La differenza tra i tre gruppi di paesi è abissale tanto da far pensare a molti che l’unica via d’uscita possibile sia quella di un accordo di tipo transitorio tra i volenterosi che escluda i paesi con posizioni più intransigenti. Ovviamente questo tipo di soluzione riguarderebbe un gruppo di ristretto di paesi con l’esclusione di molte emissioni, mettendo quindi seriamente in dubbio l’efficacia del sistema Kyoto e gli obblighi di riduzione intrapresi in materia di riduzione effettiva del riscaldamento globale.


Ancora più a rilento prosegue il lavoro riguardante il futuro della Convenzione dove nella maggior parte dei casi i gruppi di lavoro ristretti non sono riusciti a ridurre il testo negoziale e si presenteranno a Durban con un bel carico di lavoro sulle spalle. Da segnalare in questo ambito la frustrazione di molti paesi in via di sviluppo che hanno visto un arretramento dei paesi industrializzati nella discussione sui finanziamenti e nell’identificazione delle fonti di finanziamento a lungo termine. In ogni caso, le parti hanno lasciato Panama con molti dubbi sul futuro del pacchetto di decisioni che eventualmente la COP17 sarà chiamata ad adottare. E ovviamente c’è assoluta incertezza sull’esito finale del negoziato sulla Convenzione, con gli Stati Uniti non ancora pronti ad un impegno chiaro e preciso su un accordo globale giuridicamente vincolante.

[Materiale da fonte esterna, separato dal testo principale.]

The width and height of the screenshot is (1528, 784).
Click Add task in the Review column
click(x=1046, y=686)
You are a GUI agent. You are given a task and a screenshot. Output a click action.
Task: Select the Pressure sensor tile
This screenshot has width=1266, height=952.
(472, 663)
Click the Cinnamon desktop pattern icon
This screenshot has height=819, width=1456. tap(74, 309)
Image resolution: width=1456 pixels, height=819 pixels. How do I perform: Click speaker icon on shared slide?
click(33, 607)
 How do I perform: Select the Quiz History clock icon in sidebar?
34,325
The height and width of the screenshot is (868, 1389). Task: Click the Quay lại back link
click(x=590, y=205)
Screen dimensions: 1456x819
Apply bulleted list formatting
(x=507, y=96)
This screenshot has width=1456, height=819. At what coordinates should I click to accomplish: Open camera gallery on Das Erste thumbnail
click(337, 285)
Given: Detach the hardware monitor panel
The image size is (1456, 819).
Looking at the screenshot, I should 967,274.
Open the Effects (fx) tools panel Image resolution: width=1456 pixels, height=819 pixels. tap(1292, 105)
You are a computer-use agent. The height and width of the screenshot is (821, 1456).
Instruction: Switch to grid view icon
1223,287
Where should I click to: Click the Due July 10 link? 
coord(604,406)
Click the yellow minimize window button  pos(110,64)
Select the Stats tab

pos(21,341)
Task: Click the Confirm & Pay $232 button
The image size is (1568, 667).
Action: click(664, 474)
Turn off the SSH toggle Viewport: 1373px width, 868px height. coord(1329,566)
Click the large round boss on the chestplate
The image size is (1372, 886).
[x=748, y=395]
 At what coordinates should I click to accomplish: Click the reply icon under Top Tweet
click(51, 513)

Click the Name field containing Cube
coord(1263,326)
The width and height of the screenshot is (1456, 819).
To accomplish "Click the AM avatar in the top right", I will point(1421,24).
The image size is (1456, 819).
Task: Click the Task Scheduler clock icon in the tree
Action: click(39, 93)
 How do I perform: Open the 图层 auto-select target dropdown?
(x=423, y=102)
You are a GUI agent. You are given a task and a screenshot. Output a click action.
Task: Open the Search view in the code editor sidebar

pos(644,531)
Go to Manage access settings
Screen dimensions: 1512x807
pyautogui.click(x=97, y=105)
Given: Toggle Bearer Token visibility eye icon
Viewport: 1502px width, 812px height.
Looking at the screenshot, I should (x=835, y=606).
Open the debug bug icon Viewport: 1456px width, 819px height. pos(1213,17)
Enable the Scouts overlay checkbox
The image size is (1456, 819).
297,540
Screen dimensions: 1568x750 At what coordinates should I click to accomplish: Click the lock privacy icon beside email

Le aspettative per Durban sono dunque abbastanza limitate. Sembrano davvero pochi gli sbocchi per questo negoziato e ci si domanda quale sia l’utilità e l’efficienza di un sistema di tali dimensioni. Ben presto, l’euforia che aveva accolto gli accordi di Cancun si è rilevata abbastanza prematura e soprattutto il testo degli accordi di Cancun viene ancora interpretato in modo differente a dimostrazione delle sue ambiguità diffuse.


Il destino del regime internazionale sul clima sembra quindi ancora incerto e le chiavi per il suo sbocco ancora lontane. Una soluzione potrebbe essere fornita da innovazioni da inserire nel Protocollo di Kyoto in maniera graduale al fine di aumentare l’efficacia ambientale di tale trattato e allo stesso tempo assicurare la più ampia partecipazione possibile. Un ruolo fondamentale potrebbe essere giocato dal settore forestale e dalla riduzione della deforestazione e della degradazione forestale da parte dei paesi in via di sviluppo. Il polmone del pianeta forte di un potenziale di riduzione delle emissioni globali di gas a effetto serra pari almeno al 15% potrebbe offrire la possibilità ai paesi sviluppati di incrementare il livello dei loro obiettivi e contribuire a rafforzare l’effetto positivo del protocollo di Kyoto sul clima globale.


La risposta, come in ogni COP che si rispetti, nelle ultime ore dell’ultima notte della conferenza, quando i leader mondiali dovranno decidere. Decidere se chiudere, o se, come sembra, rimandare ancora una volta.